I think that that was wrong. I think now you got to be Q1 of 26 and maybe even mid 26.View on YouTube
Explanation

As of November 30, 2025, it’s too early to definitively judge a prediction whose key time horizon is “until at least Q1 2026 and maybe mid‑2026,” because those dates have not yet occurred.

What has happened so far (Sept 2023 → late 2025):

  • The Fed kept the policy rate at a historically high 5.25–5.50% from July 2023 through July 2024, then only began cutting in late 2024 and 2025. As of the October 28–29, 2025 FOMC meeting, the federal funds target range is still 3.75–4.00%, well above the near‑zero regime of the 2010s. (ycharts.com)
  • Fed projections and market commentary as of late 2025 generally show rates staying in the mid‑3% range through 2026, implying policy remains tighter than the pre‑2022 norm and only gradually normalizes. (fxstreet.com)
  • Global and U.S. VC investment rebounded somewhat in 2024–2025 but remains far below the 2021 peak, heavily concentrated in a few large AI deals, with deal volume (especially smaller checks) down and investors more selective—consistent with a more capital‑constrained environment for many founders. (barrons.com)
  • IPO and exit markets in 2025 are still relatively weak by historical standards, with global IPO volumes in mid‑2025 at a nine‑year low, reinforcing that liquidity conditions for startups remain challenging. (reuters.com)

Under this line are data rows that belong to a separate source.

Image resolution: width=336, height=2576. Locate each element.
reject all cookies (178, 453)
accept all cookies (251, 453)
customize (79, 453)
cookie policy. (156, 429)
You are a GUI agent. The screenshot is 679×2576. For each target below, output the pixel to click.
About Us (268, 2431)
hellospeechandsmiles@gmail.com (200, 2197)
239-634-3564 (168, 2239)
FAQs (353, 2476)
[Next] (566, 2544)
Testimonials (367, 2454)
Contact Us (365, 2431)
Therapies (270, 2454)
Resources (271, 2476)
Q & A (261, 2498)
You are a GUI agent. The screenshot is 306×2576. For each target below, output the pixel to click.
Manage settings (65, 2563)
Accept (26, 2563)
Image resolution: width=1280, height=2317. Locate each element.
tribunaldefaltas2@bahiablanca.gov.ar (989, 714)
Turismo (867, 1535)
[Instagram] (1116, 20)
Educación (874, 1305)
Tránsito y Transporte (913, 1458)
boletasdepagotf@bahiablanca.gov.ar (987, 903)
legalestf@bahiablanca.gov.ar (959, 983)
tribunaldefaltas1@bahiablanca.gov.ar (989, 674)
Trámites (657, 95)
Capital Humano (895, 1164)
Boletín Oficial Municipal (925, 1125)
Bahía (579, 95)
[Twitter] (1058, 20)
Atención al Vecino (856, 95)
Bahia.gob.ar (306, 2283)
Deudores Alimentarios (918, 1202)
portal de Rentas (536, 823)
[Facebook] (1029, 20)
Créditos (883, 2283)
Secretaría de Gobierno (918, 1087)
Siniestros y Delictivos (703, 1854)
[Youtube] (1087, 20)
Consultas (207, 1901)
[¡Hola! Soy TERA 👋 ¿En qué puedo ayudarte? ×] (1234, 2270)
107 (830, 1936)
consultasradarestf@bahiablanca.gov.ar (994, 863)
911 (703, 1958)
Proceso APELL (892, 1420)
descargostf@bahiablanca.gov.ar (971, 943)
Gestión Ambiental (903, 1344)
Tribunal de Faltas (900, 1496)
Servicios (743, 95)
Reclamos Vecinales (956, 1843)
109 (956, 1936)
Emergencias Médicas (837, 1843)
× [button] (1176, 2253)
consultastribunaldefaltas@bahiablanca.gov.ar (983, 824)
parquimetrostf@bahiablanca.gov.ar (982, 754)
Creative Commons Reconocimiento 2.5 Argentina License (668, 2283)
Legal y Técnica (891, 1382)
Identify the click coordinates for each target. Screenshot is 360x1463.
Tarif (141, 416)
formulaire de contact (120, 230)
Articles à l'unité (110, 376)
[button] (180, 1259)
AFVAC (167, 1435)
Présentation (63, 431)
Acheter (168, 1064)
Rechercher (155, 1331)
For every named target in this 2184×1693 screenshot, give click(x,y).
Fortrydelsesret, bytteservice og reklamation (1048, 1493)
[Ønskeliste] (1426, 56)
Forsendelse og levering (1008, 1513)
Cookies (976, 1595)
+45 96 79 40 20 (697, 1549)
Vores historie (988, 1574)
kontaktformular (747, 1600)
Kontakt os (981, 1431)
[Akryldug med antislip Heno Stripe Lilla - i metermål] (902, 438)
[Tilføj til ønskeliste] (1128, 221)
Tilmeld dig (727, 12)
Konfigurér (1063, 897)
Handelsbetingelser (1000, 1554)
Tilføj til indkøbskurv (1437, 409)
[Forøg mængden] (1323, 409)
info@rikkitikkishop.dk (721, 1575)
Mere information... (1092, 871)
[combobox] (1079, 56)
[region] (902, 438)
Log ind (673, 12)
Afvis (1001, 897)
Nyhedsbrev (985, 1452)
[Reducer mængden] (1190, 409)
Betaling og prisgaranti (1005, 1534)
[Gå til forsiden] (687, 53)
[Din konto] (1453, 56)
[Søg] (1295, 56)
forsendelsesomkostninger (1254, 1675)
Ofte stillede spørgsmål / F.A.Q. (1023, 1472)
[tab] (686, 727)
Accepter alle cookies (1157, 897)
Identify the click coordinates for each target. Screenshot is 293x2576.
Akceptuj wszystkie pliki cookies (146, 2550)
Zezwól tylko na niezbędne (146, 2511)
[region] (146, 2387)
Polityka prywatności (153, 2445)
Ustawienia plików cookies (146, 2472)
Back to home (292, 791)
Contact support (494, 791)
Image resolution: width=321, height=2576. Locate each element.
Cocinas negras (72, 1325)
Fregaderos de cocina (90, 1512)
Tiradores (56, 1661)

Taken together, the world between late 2023 and late 2025 has broadly matched Chamath’s description of a high‑rate, tougher‑funding environment. However, his specific claim was about that environment persisting at least through Q1 2026 and possibly to mid‑2026. Because we are still before Q1 2026, we cannot yet know whether conditions will, in fact, remain comparably tight over that full horizon. Therefore the status of the prediction must be rated inconclusive (too early) rather than clearly right or wrong.